We cannot prove general results about the numeral @{term "-1"}, so we have to
use @{term "- 1"} instead.*}
lemma power2_eq_square: "(a::'a::{comm_semiring_1_cancel,recpower})\<twosuperior> = a * a"
by (simp add: numeral_2_eq_2 Power.power_Suc)
lemma zero_power2 [simp]: "(0::'a::{comm_semiring_1_cancel,recpower})\<twosuperior> = 0"
by (simp add: power2_eq_square)
lemma one_power2 [simp]: "(1::'a::{comm_semiring_1_cancel,recpower})\<twosuperior> = 1"
by (simp add: power2_eq_square)
lemma power3_eq_cube: "(x::'a::recpower) ^ 3 = x * x * x"
apply (subgoal_tac "3 = Suc (Suc (Suc 0))")
apply (erule ssubst)
apply (simp add: power_Suc mult_ac)
apply (unfold nat_number_of_def)
apply (subst nat_eq_iff)
apply simp
done
text{*Squares of literal numerals will be evaluated.*}
lemmas power2_eq_square_number_of =
power2_eq_square [of "number_of w", standard]
declare power2_eq_square_number_of [simp]
lemma zero_le_power2: "0 \<le> (a\<twosuperior>::'a::{ordered_idom,recpower})"
by (simp add: power2_eq_square zero_le_square)
lemma zero_less_power2:
"(0 < a\<twosuperior>) = (a \<noteq> (0::'a::{ordered_idom,recpower}))"

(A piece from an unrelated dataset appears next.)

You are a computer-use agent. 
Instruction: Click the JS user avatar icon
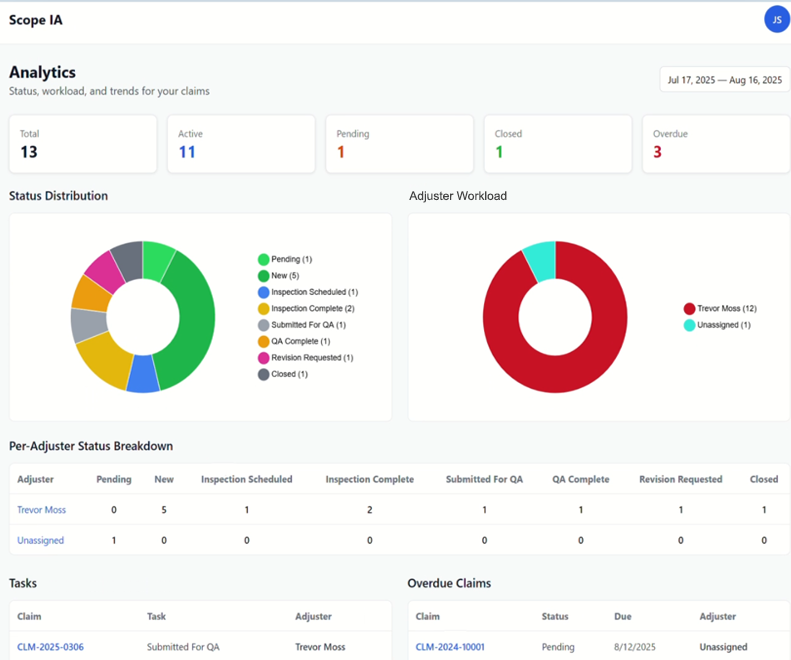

by (force simp add: power2_eq_square zero_less_mult_iff linorder_neq_iff)
lemma power2_less_0:
fixes a :: "'a::{ordered_idom,recpower}"
shows "~ (a\<twosuperior> < 0)"
by (force simp add: power2_eq_square mult_less_0_iff)
lemma zero_eq_power2:
"(a\<twosuperior> = 0) = (a = (0::'a::{ordered_idom,recpower}))"

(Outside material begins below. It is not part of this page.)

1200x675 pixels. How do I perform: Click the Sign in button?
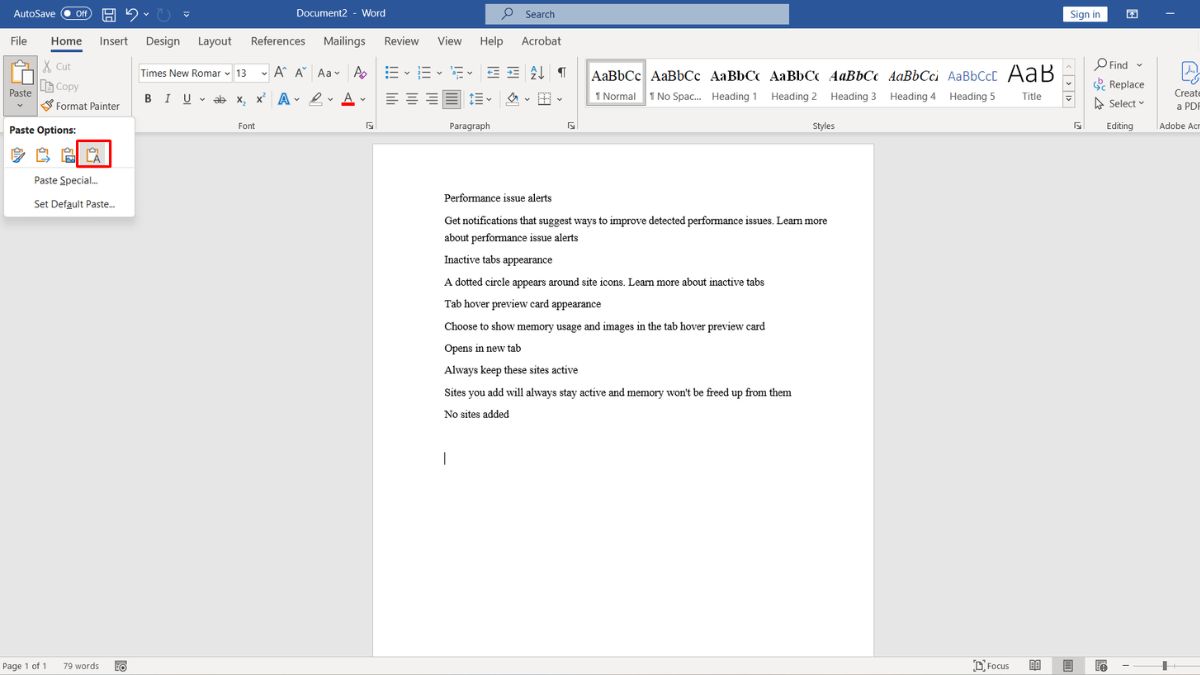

by (force simp add: power2_eq_square mult_eq_0_iff)
lemma abs_power2:
"abs(a\<twosuperior>) = (a\<twosuperior>::'a::{ordered_idom,recpower})"
by (simp add: power2_eq_square abs_mult abs_mult_self)
lemma power2_abs:
"(abs a)\<twosuperior> = (a\<twosuperior>::'a::{ordered_idom,recpower})"

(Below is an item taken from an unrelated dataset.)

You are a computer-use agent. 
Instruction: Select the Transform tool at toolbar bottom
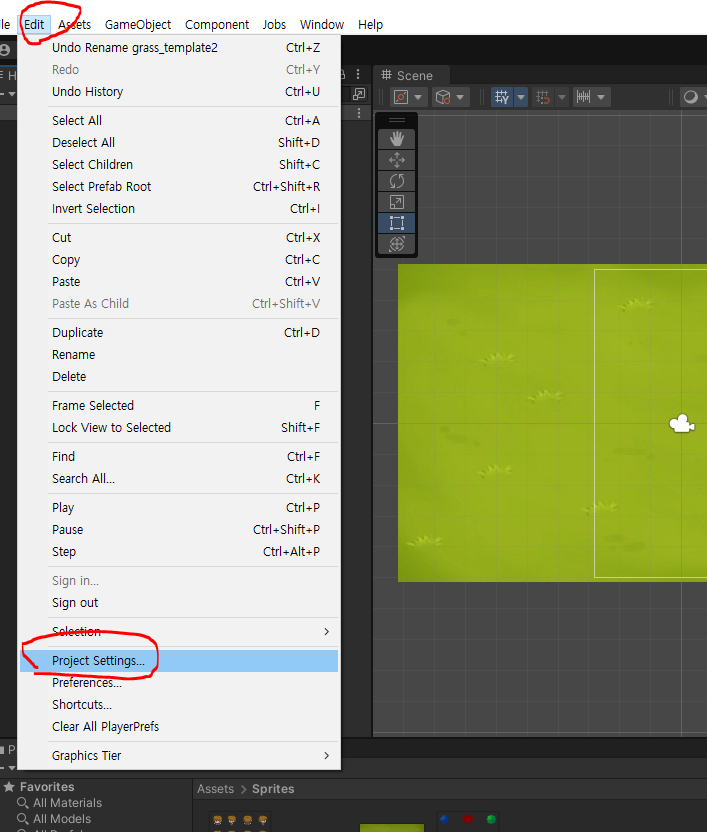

by (simp add: power2_eq_square abs_mult_self)
lemma power2_minus:
"(- a)\<twosuperior> = (a\<twosuperior>::'a::{comm_ring_1,recpower})"
by (simp add: power2_eq_square)
lemma power_minus1_even: "(- 1) ^ (2*n) = (1::'a::{comm_ring_1,recpower})"
apply (induct "n")
apply (auto simp add: power_Suc power_add power2_minus)
done
lemma power_even_eq: "(a::'a::recpower) ^ (2*n) = (a^n)^2"
by (simp add: power_mult power_mult_distrib power2_eq_square)
lemma power_odd_eq: "(a::int) ^ Suc(2*n) = a * (a^n)^2"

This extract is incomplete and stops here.